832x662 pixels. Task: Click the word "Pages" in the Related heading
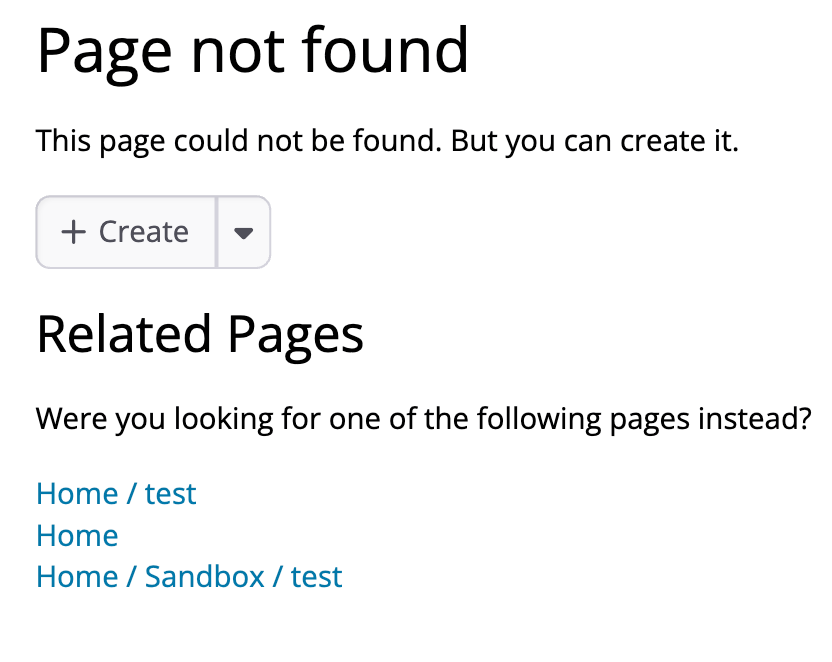pos(295,335)
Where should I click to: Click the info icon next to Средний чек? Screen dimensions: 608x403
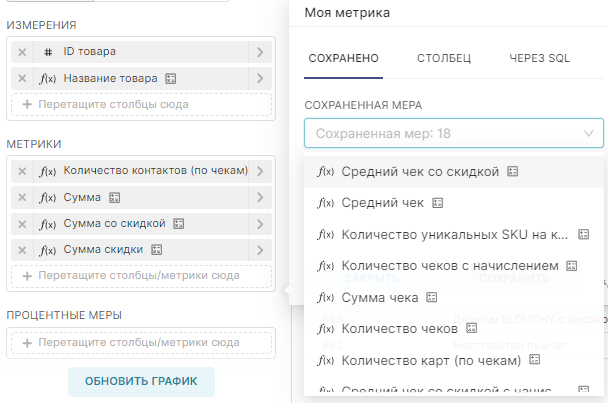[437, 203]
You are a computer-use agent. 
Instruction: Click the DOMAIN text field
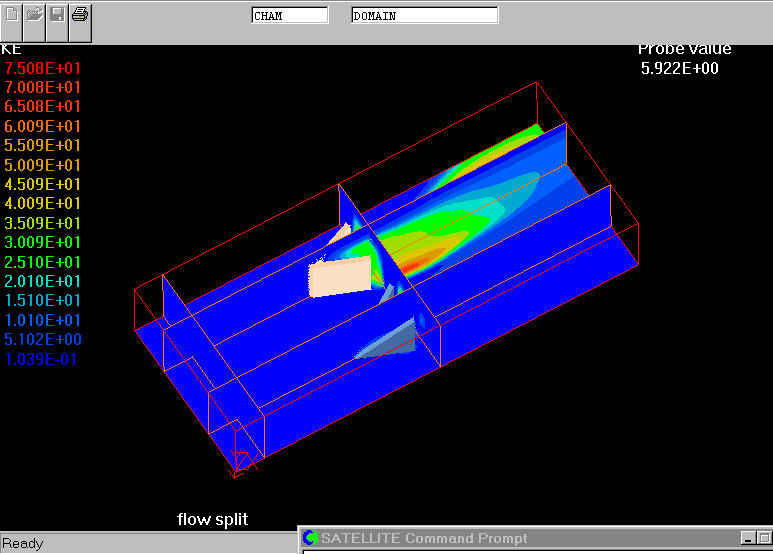[x=424, y=16]
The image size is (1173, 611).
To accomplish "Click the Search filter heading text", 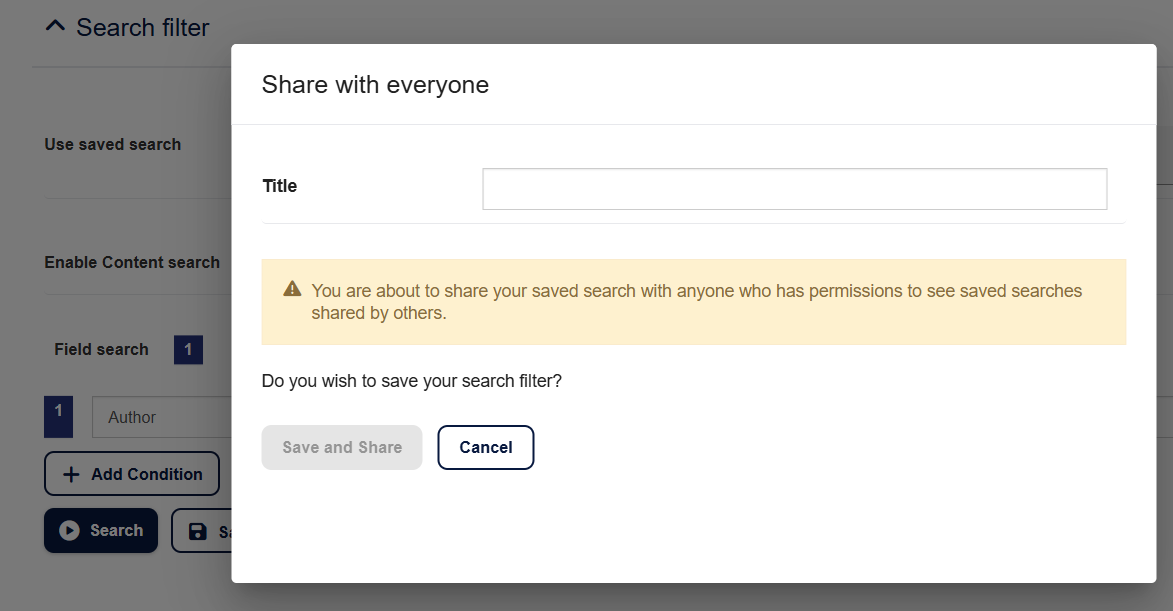I will coord(143,27).
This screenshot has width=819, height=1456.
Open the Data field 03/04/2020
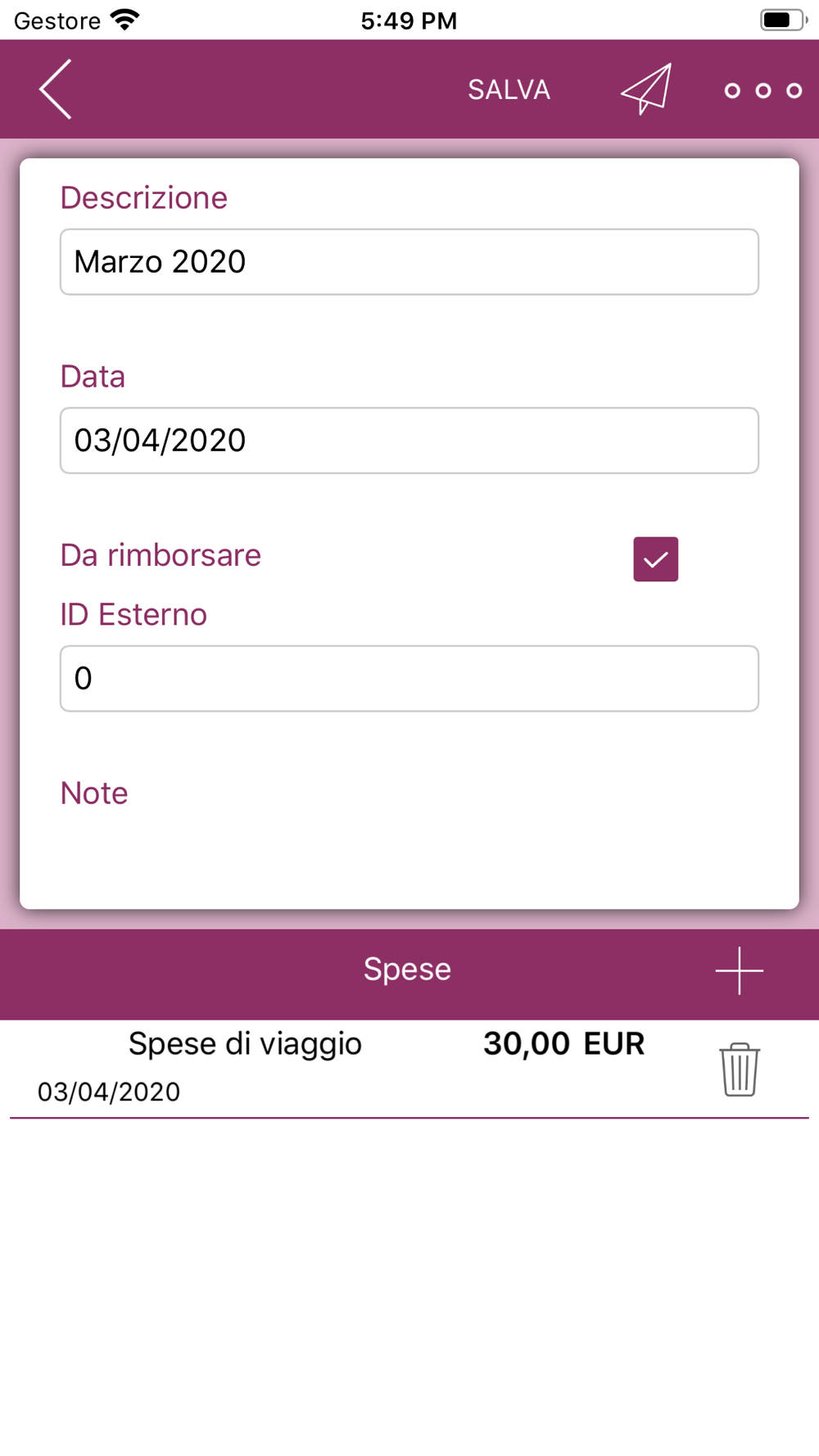pos(410,441)
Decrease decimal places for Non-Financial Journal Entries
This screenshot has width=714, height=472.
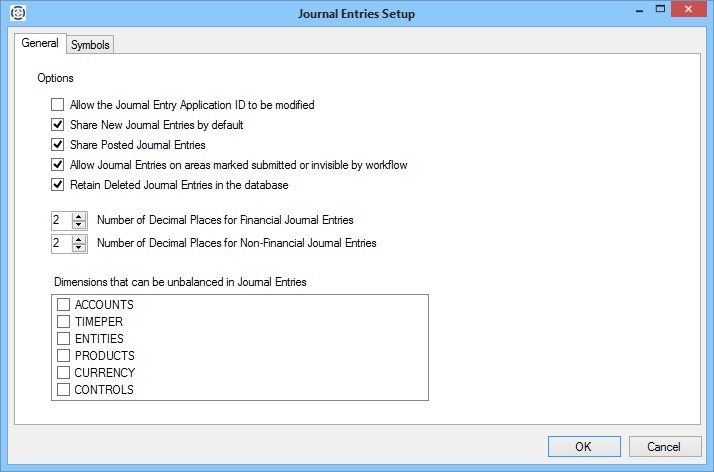[80, 247]
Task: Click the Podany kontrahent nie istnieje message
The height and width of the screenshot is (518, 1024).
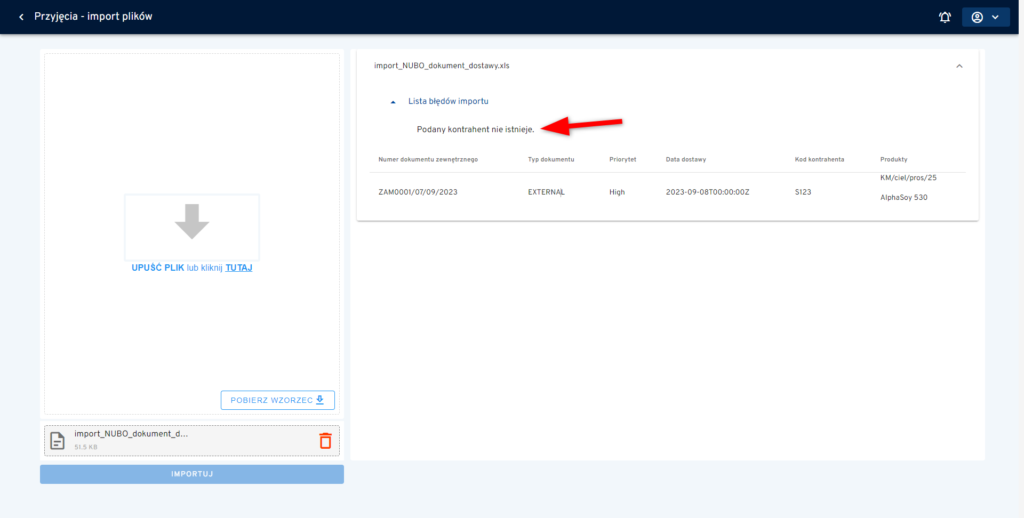Action: (x=475, y=129)
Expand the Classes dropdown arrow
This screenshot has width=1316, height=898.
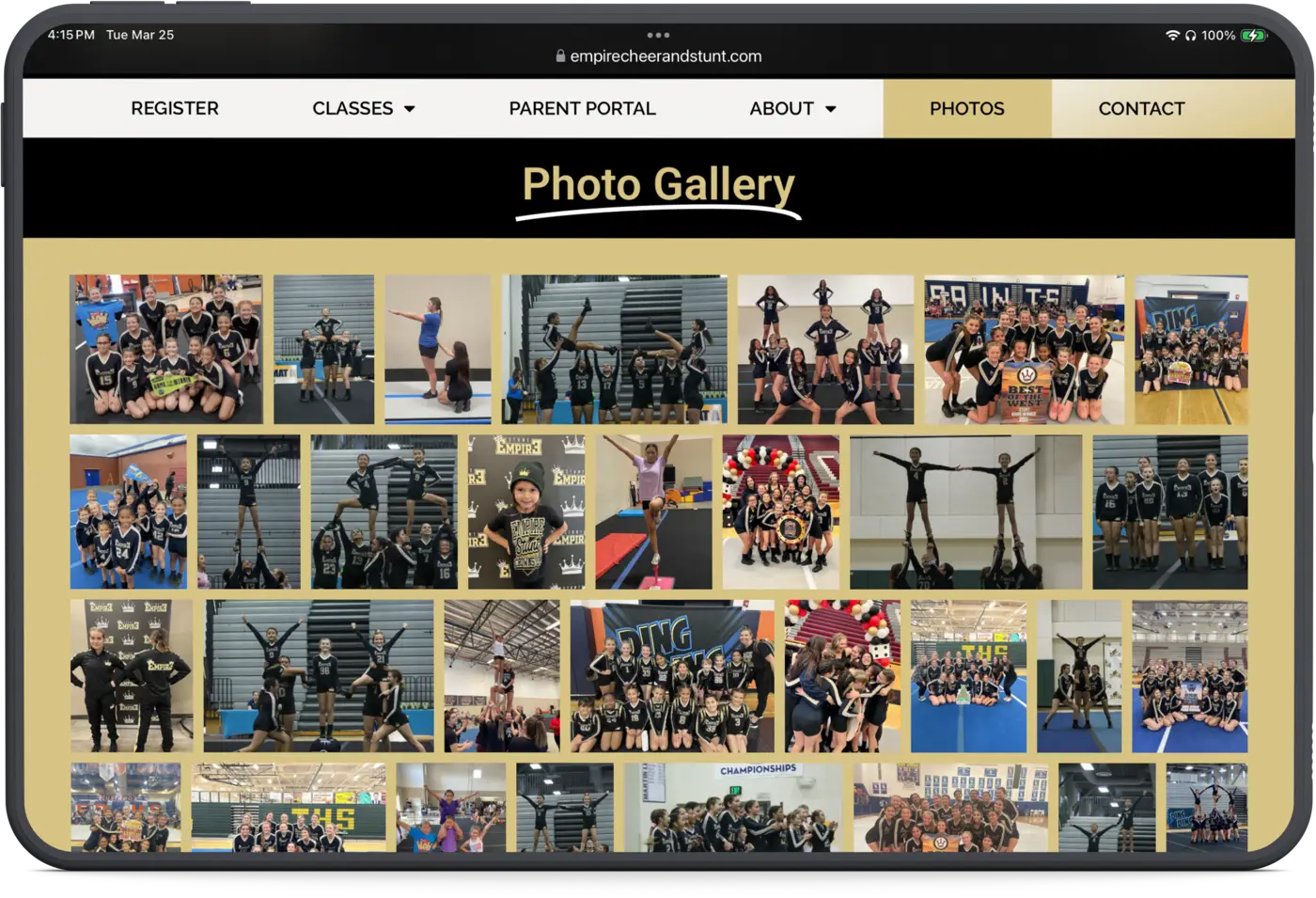coord(410,109)
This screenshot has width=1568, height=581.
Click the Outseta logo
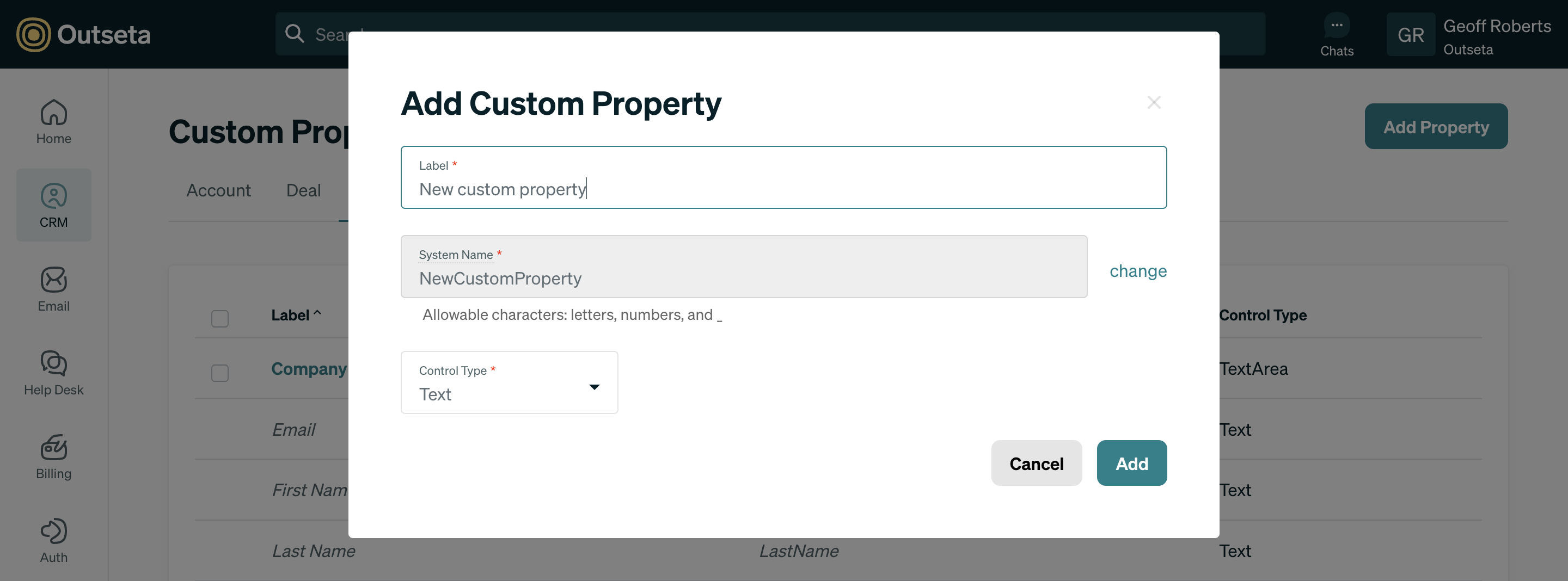(83, 35)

———

Beginning at the line that contains "This screenshot has width=1568, height=581.", transcribe it and every later line through the last line of the data above, exactly, and drop the pictures.

Task result -
This screenshot has width=1568, height=581.
Click the Outseta logo
(83, 35)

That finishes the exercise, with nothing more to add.